Each entry must be printed again without a single change.

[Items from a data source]
--
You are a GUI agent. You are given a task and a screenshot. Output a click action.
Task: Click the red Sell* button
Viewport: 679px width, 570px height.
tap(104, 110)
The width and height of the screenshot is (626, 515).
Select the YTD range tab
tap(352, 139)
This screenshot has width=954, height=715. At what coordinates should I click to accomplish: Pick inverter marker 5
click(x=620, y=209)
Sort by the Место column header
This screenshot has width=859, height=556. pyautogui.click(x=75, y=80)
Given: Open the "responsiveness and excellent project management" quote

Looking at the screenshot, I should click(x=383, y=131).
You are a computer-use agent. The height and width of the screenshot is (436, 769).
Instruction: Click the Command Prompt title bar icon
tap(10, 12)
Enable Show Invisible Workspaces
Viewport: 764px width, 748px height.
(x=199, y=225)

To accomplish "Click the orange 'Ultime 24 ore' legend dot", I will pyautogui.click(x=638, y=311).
--
- [YOUR SOLUTION]:
You are a GUI agent. You are given a task and a screenshot. Output a click action.
Task: Click the red Sell* button
Viewport: 679px width, 570px height.
tap(104, 110)
The width and height of the screenshot is (626, 515).
Select the YTD range tab
tap(352, 139)
This screenshot has width=954, height=715. At what coordinates should I click to accomplish: Pick inverter marker 5
click(x=620, y=209)
Sort by the Место column header
This screenshot has width=859, height=556. pyautogui.click(x=75, y=80)
Given: Open the "responsiveness and excellent project management" quote

Looking at the screenshot, I should click(x=383, y=131).
You are a computer-use agent. The height and width of the screenshot is (436, 769).
Instruction: Click the Command Prompt title bar icon
tap(10, 12)
Enable Show Invisible Workspaces
Viewport: 764px width, 748px height.
(x=199, y=225)

To accomplish "Click the orange 'Ultime 24 ore' legend dot", I will pyautogui.click(x=638, y=311).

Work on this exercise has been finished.